Salvador inaugura primeira casa para estudantes quilombolas do Brasil

Educação

acas

O sustento parar financiar os estudos dos filhos vem do mar. Mas é também o mar que distancia os jovens do sonho de continuar estudando. Era assim em Ilha de Maré, uma das três ilhas que são bairros de Salvador. Até a capital, são cerca de 20 minutos de barco até a Base Naval de Aratu, e mais algumas horas até chegar, por terra, à universidade. Agora, muitos estudantes de Maré vão passar a ter residência fixa em Salvador sem precisar enfrentar o roteiro cansativo para estudar. Isso porque a prefeitura entregou as chaves da Casas do Estudantes Quilombolas da Ilha de Maré na manhã desta terça-feira (10).

A residência estudantil é a primeira do Brasil a ser destinada aos quilombolas. Ela está localizada na Rua Doutor Otaviano Pimenta, no Matatu de Brotas, e tem a capacidade para receber até 30 estudantes. Todos precisam pertencer a alguma comunidade quilombola da ilha e estar devidamente matriculados em instituições de ensino superior. Das cinco comunidades que existem Salvador, quatro ficam em Ilha de Maré: Praia Grande, Botelho, Passa Cavalo e Bananeiras.

Ivete Sacramento, títular da Secretaria Municipal de Reparação (Semur), diz que a criação da residência faz parte de uma dívida histórica do município que só reconheçou as comunidades recentemente na ilha e de um planejamento estratégico da gestão municipal para garantir a reparação dos direitos das minorias.

Até então, conta Ivete, muitos jovens desistiam do sonho de continuar os estudos pelo trajeto cansativo até as universidades, além alto do custo de vida em uma cidade grande.

"Eles viviam isolados, excluídos do processo educacional de nível superior. Não possuíam acesso à educação presencial, por conta do ir e vir, e, na sua grande maioria, os estudantes quilombolas não têm condições financeiras de estar se deslocando ou alugando uma casa em Salvador. A criação da residência visa tratar de forma diferente quem, historicamente, foi tratado como diferente", observou a secretária.

Embora tenha capacidade para receber 30 estudantes, apenas três já estão morando na residência universitária, que funciona há duas semanas. Elas já estavam matriculadas em uma universidade e moravam em outros bairros de Salvador. Outras sete pessoas vão assentar as malas nos próximos dias.

Mudança
Mas tem aqueles se estão se preparando para, futuramente, conseguir uma vaga em alguma universidade e morar na residência universitária. É o caso de Caroline Neves, 18 anos, que participa de um curso pré-vestibular na Ilha, e quer se preparar para conseguir ingressar no curso de Fisioterapia.

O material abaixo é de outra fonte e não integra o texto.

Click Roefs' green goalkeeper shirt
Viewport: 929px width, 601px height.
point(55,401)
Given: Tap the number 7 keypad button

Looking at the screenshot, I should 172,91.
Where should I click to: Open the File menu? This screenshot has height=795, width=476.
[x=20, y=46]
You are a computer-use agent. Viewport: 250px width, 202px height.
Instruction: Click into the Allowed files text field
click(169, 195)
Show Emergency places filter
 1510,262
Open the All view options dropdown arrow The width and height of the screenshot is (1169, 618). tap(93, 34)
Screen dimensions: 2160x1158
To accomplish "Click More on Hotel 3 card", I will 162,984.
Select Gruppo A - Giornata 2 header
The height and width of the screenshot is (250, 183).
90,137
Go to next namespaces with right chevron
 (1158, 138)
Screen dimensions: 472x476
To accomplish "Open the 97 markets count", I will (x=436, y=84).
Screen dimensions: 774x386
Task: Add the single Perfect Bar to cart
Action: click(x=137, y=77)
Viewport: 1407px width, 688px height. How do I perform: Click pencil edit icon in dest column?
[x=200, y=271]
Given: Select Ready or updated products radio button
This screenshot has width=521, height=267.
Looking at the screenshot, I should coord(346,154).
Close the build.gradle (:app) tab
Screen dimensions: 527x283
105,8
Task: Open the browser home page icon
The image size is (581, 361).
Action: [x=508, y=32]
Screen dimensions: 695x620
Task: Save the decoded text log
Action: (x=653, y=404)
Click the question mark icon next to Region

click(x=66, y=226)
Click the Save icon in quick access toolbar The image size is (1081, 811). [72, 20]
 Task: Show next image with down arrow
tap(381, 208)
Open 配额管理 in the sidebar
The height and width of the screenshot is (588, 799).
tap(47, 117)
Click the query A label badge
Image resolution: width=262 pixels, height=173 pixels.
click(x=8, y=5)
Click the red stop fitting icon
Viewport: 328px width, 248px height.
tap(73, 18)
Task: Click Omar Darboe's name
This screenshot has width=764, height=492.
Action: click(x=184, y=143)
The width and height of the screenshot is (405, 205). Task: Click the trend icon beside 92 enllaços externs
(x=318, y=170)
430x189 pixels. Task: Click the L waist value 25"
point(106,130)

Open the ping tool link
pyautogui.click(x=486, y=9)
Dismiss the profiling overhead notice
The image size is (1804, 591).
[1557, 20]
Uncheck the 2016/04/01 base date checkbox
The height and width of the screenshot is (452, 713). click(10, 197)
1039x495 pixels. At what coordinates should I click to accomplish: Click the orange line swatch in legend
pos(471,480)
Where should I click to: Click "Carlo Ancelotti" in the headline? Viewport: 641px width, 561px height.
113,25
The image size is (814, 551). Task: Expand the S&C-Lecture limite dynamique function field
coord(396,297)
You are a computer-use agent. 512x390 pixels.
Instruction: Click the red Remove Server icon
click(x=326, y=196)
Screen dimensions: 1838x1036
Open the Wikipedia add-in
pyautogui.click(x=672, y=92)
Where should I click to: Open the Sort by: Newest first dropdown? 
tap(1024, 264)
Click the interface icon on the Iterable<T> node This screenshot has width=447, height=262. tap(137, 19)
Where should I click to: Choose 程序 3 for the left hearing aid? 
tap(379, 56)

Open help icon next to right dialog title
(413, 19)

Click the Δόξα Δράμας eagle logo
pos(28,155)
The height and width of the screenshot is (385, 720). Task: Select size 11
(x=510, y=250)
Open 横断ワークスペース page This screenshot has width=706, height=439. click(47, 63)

"Nós, da ilha, temos dificuldade para fazer qualquer coisa em Salvador por conta da travessia. Então, quando surgiu a casa, foi uma grande oportunidade para a gente. Isso é muito importante porque os nossos pais não possuem condições de arcar com as despesas de um aluguel", conta Caroline.

Haila Carvalho, 21 anos, já está no terceiro semestre do curso de Enfermagem na Universidade do Estado da Bahia (Uneb). À princípio, após ser aprovada no vestibular, ela se mudou para a região da Avenida Suburbana, mas ainda assim era complicado chegar a tempo nas aulas, no Cabula.

"Passei a dividir aluguel com minha irmã, mas ainda assim era difícil por ser longe e ter que pegar dois ônibus até à universidade. A criação da casa vai refletir muito no aumento de universitários na ilha. Fomos uns dos primeiros, mas, agora, muitos outros virão", comemora a estudante.

A casa conta com seis quartos, dois banheiros - um dele social -, aréa de serviço, refeitório, sala de estar e um espaço de estudos.

"Nós vamos poder acolher e abrigar esses jovens de maneira que todo o percurso deles no ensino superior possa ser assegurado, com um lugar para morar e se alimentar, com segurança, qualidade, com acesso inclusive à informática", comemorou o prefeito ACM Neto.